Steven Byrnes comments on Many arguments for AI x-risk are wrong

Steven Byrnes 6 Mar 2024 14:04 UTC
LW: 18 AF: 15
22
AF
I strongly disagree with the words “we train our kids”. I think kids learn via within-lifetime RL, where the reward function is installed by evolution inside the kid’s own brain. Parents and friends are characters in the kid’s training environment, but that’s very different from the way that “we train” a neural network, and very different from RLHF.

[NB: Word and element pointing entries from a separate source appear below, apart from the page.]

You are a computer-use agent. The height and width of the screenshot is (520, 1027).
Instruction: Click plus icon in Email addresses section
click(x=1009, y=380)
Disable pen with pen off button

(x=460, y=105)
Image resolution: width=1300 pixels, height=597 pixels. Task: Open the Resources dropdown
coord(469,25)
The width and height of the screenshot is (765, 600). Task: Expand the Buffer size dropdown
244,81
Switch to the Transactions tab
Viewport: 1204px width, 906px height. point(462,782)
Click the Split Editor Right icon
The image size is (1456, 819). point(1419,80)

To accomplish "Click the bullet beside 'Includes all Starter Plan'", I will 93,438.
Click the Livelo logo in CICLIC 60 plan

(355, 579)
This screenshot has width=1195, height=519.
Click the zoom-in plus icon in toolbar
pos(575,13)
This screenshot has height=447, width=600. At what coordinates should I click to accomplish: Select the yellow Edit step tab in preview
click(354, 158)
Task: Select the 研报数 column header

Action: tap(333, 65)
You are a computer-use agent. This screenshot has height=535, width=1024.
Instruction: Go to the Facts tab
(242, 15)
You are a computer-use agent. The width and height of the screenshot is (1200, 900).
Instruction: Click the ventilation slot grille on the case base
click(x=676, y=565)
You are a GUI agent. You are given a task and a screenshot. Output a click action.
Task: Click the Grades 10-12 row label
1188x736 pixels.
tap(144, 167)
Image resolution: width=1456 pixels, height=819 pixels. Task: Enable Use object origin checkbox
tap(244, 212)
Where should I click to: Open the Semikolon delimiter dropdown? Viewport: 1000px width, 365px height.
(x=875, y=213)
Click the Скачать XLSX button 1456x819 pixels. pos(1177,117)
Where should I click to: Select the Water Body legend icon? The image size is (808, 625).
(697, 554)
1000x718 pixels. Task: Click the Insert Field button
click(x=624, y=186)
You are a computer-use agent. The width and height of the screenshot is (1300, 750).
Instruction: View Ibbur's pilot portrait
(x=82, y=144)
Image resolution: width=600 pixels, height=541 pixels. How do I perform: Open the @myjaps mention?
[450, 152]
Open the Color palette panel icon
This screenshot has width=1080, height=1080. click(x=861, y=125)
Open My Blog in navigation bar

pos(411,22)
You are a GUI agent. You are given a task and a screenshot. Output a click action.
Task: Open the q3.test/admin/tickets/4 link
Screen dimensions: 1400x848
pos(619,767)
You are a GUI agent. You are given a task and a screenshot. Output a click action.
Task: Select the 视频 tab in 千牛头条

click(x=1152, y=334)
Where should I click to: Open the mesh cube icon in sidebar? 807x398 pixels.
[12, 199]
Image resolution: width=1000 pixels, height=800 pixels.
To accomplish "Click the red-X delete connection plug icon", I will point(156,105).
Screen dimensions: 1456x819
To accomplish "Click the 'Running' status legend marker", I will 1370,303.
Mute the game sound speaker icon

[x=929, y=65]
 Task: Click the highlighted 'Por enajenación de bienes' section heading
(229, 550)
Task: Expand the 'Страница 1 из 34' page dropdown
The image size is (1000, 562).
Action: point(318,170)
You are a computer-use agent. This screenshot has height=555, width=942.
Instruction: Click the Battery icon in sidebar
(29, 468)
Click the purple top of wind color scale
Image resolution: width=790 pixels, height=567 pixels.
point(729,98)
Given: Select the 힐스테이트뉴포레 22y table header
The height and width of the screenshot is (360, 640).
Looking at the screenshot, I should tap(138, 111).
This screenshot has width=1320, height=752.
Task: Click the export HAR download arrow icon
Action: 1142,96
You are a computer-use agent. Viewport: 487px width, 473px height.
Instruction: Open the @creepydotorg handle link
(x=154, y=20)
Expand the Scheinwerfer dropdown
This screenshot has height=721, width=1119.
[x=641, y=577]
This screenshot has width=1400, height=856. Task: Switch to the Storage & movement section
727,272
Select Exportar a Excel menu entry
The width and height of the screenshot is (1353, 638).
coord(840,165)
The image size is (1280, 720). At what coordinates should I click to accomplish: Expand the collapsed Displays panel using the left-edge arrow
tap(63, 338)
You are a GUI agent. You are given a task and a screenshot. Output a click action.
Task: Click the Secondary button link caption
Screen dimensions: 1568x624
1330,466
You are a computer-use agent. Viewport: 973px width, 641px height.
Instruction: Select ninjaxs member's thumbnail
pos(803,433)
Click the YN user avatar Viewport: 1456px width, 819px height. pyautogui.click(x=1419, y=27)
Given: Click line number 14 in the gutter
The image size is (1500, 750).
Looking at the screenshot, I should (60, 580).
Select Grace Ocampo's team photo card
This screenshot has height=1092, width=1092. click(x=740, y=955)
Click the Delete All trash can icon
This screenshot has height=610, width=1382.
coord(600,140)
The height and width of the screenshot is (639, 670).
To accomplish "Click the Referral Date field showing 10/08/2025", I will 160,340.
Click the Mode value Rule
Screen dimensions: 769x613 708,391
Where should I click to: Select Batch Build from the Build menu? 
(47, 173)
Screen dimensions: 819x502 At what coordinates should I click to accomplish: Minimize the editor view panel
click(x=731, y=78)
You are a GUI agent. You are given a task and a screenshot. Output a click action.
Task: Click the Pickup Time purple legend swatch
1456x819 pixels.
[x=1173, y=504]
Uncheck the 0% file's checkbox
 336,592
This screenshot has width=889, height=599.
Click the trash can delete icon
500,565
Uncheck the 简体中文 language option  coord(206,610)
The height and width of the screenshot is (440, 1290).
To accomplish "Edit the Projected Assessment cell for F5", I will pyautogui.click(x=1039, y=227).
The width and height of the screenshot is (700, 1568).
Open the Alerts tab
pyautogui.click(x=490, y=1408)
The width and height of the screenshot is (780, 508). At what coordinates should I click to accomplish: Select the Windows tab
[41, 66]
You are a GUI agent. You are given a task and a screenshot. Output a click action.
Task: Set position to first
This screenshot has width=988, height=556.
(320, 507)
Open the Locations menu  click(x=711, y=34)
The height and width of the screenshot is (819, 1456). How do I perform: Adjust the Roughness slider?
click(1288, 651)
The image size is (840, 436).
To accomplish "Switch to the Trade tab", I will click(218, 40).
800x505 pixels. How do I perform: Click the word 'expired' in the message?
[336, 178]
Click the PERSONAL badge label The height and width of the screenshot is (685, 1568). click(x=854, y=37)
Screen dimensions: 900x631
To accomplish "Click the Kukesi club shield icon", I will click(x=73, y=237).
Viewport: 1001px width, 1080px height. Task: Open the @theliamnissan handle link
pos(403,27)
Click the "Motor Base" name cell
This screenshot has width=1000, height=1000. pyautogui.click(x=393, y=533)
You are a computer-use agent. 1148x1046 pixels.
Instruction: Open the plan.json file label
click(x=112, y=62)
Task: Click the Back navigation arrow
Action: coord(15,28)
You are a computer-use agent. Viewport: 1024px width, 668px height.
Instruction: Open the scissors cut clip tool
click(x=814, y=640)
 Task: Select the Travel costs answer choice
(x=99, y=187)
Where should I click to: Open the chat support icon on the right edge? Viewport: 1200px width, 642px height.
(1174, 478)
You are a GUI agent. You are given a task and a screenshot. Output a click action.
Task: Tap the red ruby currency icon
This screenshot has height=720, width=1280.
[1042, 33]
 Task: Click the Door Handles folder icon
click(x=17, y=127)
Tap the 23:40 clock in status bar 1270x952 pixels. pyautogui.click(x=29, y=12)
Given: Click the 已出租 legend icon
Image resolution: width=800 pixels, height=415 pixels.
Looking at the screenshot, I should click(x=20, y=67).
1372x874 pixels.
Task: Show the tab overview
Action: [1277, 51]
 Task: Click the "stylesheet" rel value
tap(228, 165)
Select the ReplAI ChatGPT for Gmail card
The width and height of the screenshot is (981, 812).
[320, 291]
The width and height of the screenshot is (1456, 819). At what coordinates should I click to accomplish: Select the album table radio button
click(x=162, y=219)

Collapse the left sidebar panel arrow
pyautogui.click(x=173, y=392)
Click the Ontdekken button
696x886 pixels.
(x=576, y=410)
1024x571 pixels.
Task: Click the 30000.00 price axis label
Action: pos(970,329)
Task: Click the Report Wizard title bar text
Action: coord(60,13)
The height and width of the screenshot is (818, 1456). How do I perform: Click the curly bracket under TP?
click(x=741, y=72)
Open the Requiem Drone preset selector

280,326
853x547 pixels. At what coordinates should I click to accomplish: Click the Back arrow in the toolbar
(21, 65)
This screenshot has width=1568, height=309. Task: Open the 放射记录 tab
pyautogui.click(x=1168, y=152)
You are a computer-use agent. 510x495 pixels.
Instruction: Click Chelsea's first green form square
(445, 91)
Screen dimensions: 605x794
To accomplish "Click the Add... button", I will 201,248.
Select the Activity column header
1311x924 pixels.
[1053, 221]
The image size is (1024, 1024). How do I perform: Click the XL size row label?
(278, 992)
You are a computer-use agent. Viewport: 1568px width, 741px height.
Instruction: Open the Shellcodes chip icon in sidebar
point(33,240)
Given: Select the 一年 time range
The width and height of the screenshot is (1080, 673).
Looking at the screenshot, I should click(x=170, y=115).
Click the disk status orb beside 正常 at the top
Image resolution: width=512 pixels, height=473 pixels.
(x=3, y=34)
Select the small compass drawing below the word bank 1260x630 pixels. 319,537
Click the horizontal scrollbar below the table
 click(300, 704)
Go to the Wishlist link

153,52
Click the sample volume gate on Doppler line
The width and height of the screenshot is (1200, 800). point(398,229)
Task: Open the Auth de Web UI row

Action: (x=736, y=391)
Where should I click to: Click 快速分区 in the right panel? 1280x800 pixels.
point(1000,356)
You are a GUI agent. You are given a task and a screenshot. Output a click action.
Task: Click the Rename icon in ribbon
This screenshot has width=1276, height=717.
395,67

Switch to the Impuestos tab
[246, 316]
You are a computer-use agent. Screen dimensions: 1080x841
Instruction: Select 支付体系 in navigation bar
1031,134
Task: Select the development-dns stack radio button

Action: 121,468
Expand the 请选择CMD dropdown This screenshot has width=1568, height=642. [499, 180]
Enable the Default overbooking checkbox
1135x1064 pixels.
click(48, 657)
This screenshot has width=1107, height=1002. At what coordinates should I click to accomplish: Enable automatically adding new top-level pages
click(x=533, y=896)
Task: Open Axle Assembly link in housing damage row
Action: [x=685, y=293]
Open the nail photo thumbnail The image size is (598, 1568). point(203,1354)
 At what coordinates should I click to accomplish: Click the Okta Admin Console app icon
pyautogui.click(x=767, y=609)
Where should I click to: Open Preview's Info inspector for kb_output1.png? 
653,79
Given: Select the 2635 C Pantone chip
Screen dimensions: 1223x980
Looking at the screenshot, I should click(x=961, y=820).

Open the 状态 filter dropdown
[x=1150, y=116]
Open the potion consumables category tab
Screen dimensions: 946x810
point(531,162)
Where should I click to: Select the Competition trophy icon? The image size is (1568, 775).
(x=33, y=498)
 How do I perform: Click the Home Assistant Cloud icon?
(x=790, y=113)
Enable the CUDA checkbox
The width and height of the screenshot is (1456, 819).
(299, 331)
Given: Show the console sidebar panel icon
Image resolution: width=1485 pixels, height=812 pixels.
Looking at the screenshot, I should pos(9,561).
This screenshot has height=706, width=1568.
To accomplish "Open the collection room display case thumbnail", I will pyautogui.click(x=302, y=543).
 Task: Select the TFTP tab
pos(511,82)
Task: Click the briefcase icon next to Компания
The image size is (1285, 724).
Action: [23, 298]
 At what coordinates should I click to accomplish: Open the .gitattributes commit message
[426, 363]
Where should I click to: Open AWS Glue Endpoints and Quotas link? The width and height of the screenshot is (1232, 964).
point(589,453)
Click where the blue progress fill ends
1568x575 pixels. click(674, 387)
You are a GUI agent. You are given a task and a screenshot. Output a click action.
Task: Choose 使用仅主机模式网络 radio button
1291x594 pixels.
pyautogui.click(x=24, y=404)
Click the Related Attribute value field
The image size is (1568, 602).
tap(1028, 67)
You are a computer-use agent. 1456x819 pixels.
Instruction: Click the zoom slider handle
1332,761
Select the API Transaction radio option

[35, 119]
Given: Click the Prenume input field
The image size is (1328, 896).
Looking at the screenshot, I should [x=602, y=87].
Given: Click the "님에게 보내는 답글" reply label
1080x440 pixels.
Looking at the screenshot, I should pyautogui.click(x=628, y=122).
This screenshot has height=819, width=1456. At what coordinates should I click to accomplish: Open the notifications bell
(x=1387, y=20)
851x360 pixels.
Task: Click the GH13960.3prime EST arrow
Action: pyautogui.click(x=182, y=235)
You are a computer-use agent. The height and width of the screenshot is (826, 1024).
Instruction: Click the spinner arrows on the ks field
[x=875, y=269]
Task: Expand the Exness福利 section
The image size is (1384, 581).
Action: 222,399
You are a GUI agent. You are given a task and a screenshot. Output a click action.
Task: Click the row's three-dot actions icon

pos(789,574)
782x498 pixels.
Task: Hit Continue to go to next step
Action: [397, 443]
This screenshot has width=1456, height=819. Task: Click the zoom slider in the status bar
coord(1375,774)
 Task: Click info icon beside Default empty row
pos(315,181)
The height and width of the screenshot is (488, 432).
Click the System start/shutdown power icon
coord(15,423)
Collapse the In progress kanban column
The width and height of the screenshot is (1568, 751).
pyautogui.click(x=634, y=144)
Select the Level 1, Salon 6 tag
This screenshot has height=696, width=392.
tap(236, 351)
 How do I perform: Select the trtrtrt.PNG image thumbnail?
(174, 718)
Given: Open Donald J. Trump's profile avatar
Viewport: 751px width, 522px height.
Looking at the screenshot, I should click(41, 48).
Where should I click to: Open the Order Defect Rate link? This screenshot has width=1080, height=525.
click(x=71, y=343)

What does “Parents and friends are characters in the kid’s training environment” mean? Here’s an example. In principle, I could hire a bunch of human Go players on MTurk (for reward-shaping purposes we’ll include some MTurkers who have never played before, all the way to experts), and make a variant of AlphaZero that has no self-play at all, it’s 100% trained on play-against-humans, but is otherwise the same as the traditional AlphaZero. Then we can say “The MTurkers are part of the AlphaZero training environment”, but it would be very misleading to say “the MTurkers trained the AlphaZero model”. The MTurkers are certainly affecting the model, but the model is not imitating the MTurkers, nor is it doing what the MTurkers want, nor is it listening to the MTurkers’ advice. Instead the model is learning to exploit weaknesses in the MTurkers’ play, including via weird out-of-the-box strategies that would have never occurred to the MTurkers themselves.
When you think “parents and friends are characters in the kid’s training environment”, I claim that this MTurk-AlphaGo mental image should be in your head just as much as the mental image of LLM-like self-supervised pretraining.
For more related discussion see my posts “Thoughts on “AI is easy to control” by Pope & Belrose” sections 3 & 4, and Heritability, Behaviorism, and Within-Lifetime RL.
- Wei Dai 6 Mar 2024 20:28 UTC
  LW: 4 AF: 4
  1
  AF Parent
  Yeah, this makes sense, thanks. I think I’ve read one or maybe both of your posts, which is probably why I started having second thoughts about my comment soon after posting it. :)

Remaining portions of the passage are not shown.